» **WORK INSTRUCTION**:
Lines that include the string "agent" are the ones to copy from the entries below.

» **STUDY MATERIAL**:
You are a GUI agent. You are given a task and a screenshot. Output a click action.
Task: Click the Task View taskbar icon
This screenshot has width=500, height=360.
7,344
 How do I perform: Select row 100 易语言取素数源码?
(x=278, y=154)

* * *

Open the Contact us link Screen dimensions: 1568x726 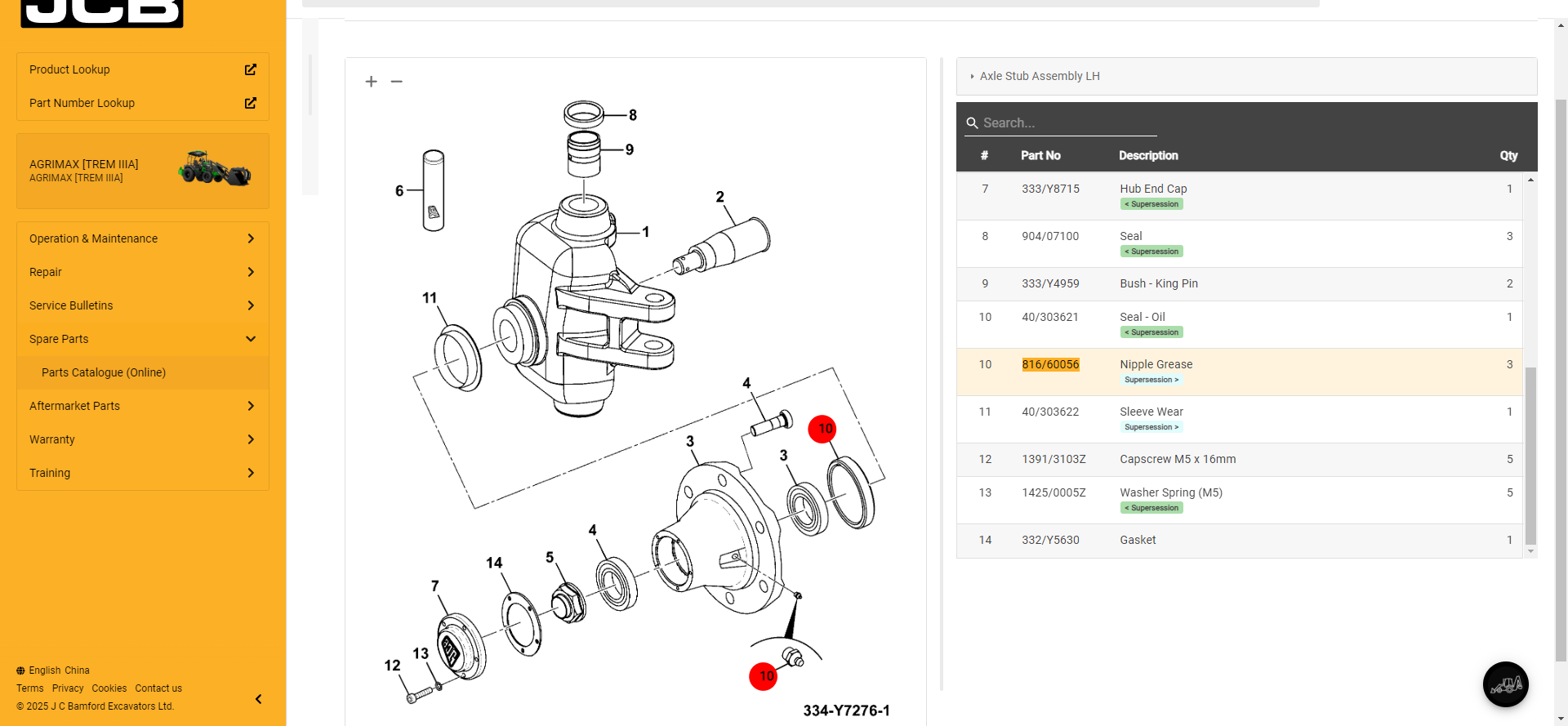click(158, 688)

...

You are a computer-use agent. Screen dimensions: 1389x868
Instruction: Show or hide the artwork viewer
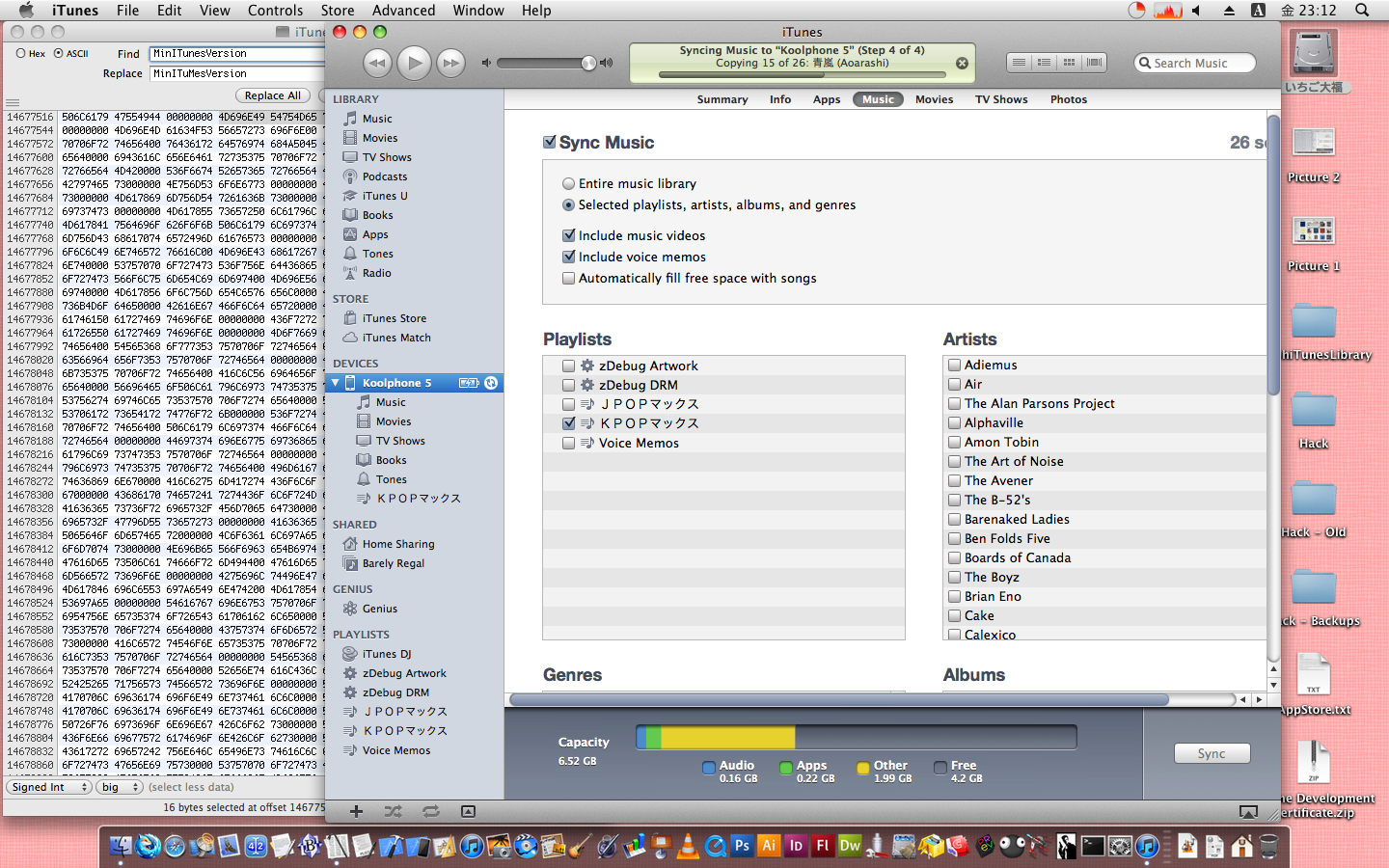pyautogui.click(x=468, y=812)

» **SOLUTION TO THIS PROBLEM**:
You are a GUI agent. You are given a task and a screenshot. Output a click action.
You are a computer-use agent. Screen dimensions: 1389x868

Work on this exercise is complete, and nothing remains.